* TASK REQUIREMENTS
(1) Answer these about the Mailman-Users post, one per line:
(a) Where does the address the bounced message was sent to appear, according to Richard Damon?
(b) What is the Subject of the sample bounce?
(c) What does Mark Sapiro say the Mailman-generated Message-IDs indicate about the message?
(2) Copy out the stretch of the Mailman-Users post from "On 7/17/19 5:50" through "that I trimmed).".

[Mailman-Users] Questions About Uncaught Bounce Notifications

Mark Sapiro mark at msapiro.net
Wed Jul 17 22:36:29 EDT 2019


On 7/17/19 5:50 PM, Richard Damon wrote:

> Here is a sample of one semi-regular bounce I get from a list I manage
> (I haved X'ed out the personal information included in the bounce). I
> suspect that one issue is that this is a bounce message, not a server
> refusing (thus they are probably back-scattering), and the bounce
> doesn't give the address that the message was sent to (though it is in
> the Delivered-To: header of the message that bounced that I trimmed).
> 
> Also, being a 'I think your a spammer' as opposed to 'That address isn't
> valid' message says I am not sure one really wants to count it as a bounce.


Yes, that is tricky, but assuming we do, I have some questions.


...
> Subject: failure notice
> In-Reply-To: <mailman.1670.1561691523.13590.arlington at arlingtonlist.org>
> References: <mailman.1670.1561691523.13590.arlington at arlingtonlist.org>


These are Mailman generated Message-IDs indicating the message is some
kind of Mailman generated notice and not a list post. Are they all like
that or are some of them list posts?

* SUPPLIED MATERIAL
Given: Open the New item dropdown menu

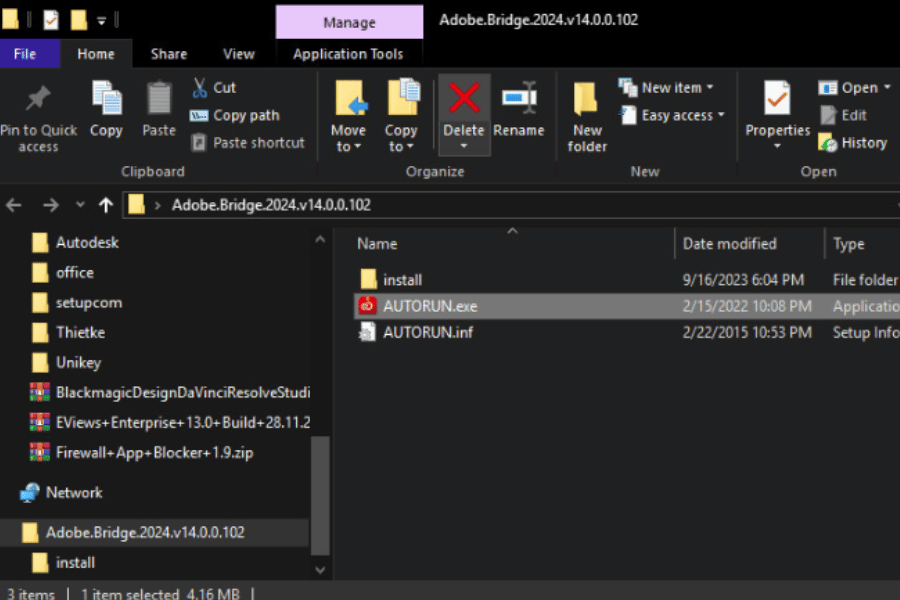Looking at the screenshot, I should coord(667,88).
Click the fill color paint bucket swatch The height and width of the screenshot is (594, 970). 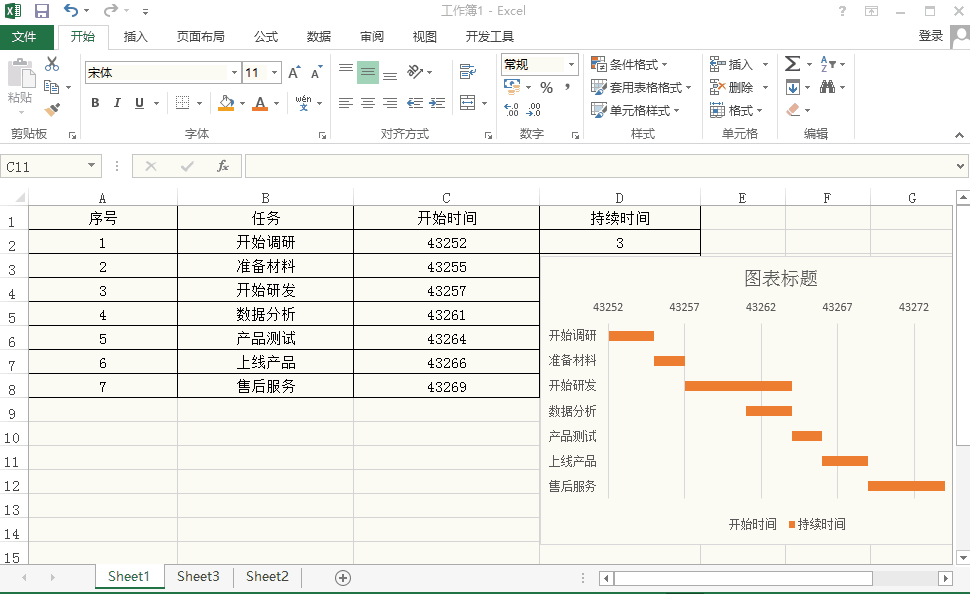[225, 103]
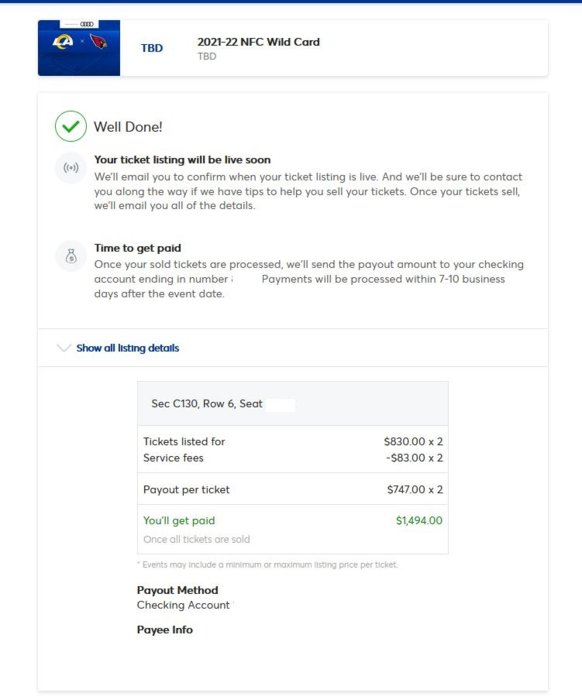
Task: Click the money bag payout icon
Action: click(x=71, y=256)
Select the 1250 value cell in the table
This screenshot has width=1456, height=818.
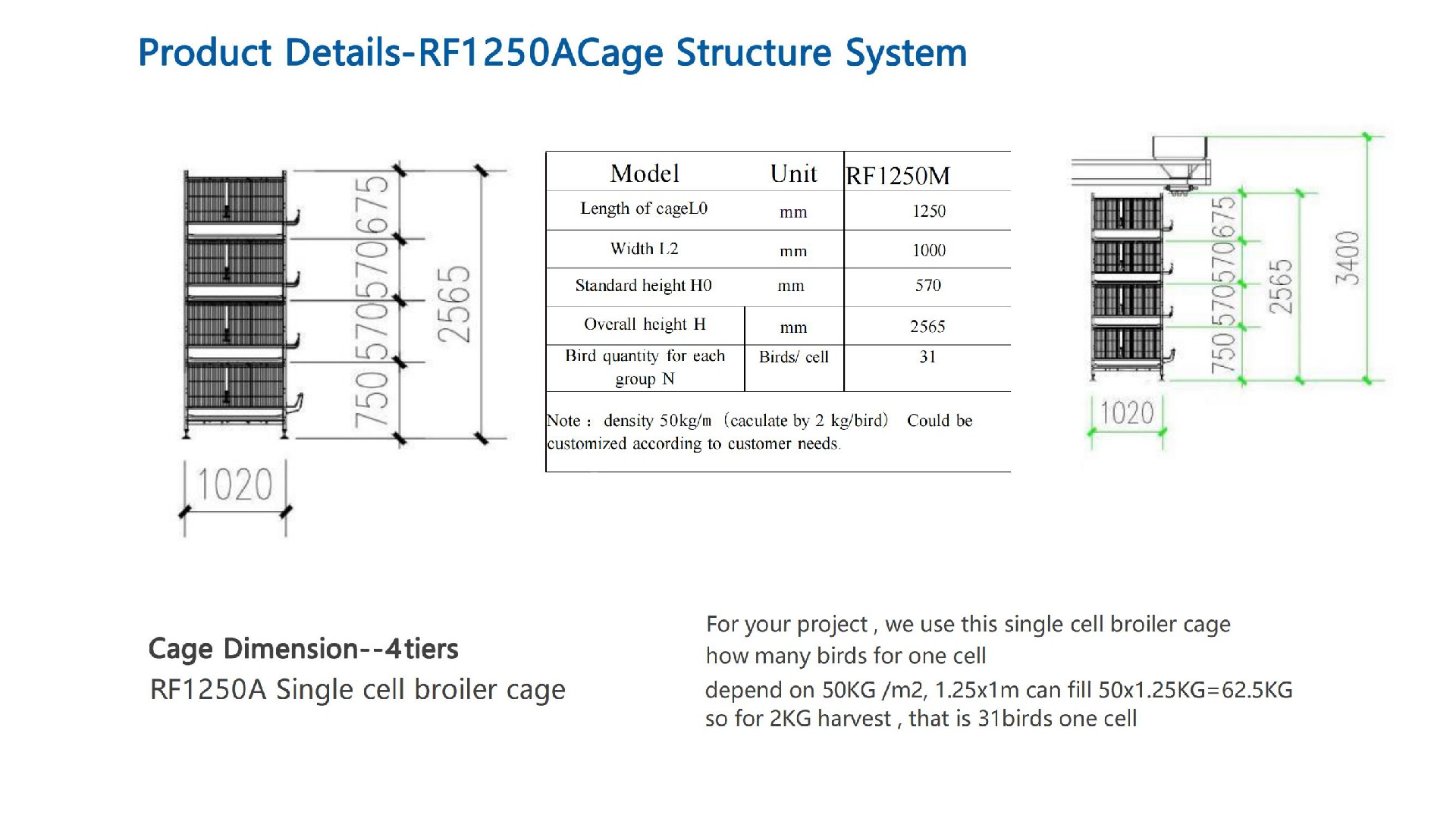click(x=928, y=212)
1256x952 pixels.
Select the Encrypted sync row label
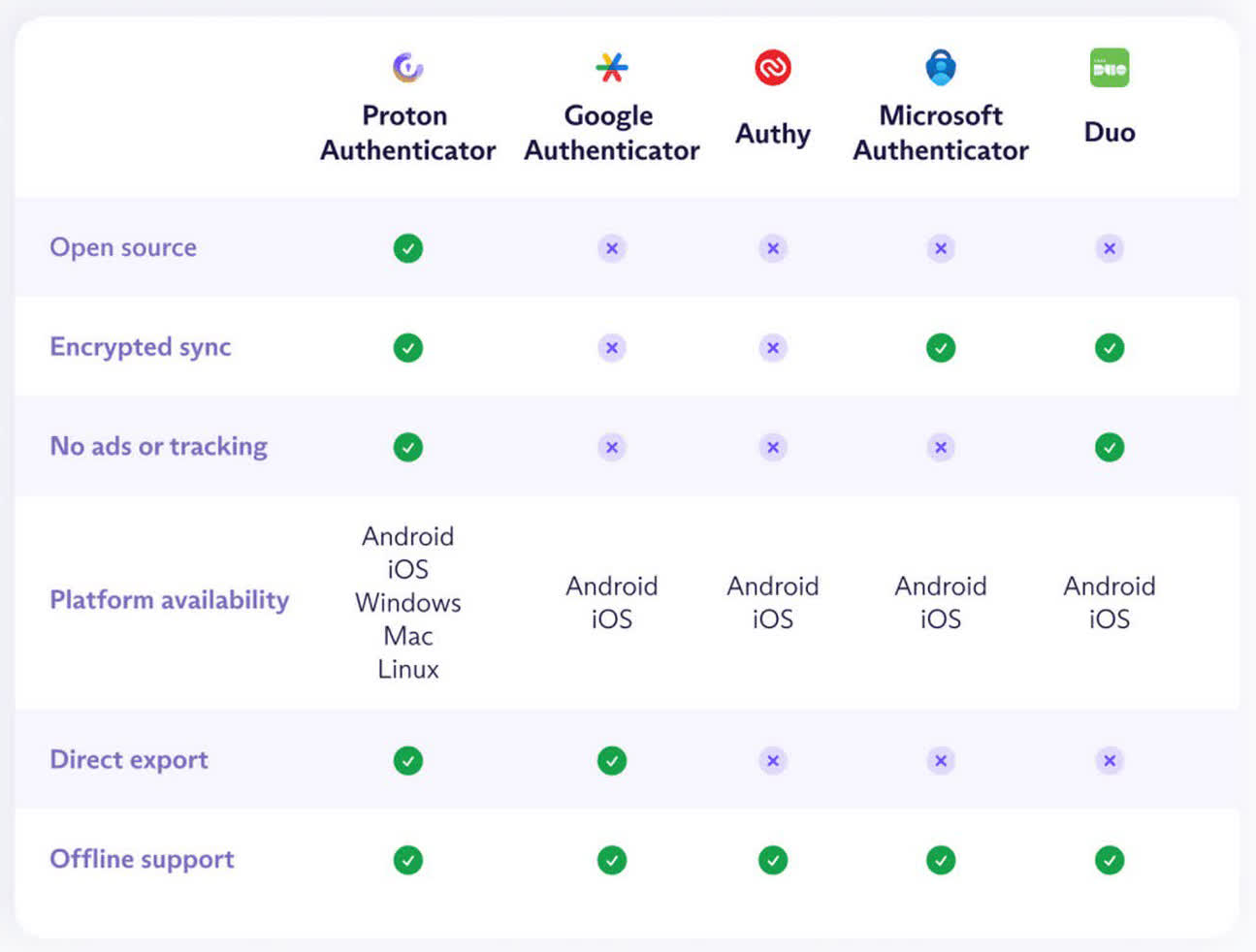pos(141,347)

* SOLUTIONS
(1)
(a) In the Delivered-To: header of the message that bounced, which he trimmed.
(b) failure notice
(c) That it is some kind of Mailman-generated notice and not a list post.

(2)
On 7/17/19 5:50 PM, Richard Damon wrote:

> Here is a sample of one semi-regular bounce I get from a list I manage
> (I haved X'ed out the personal information included in the bounce). I
> suspect that one issue is that this is a bounce message, not a server
> refusing (thus they are probably back-scattering), and the bounce
> doesn't give the address that the message was sent to (though it is in
> the Delivered-To: header of the message that bounced that I trimmed).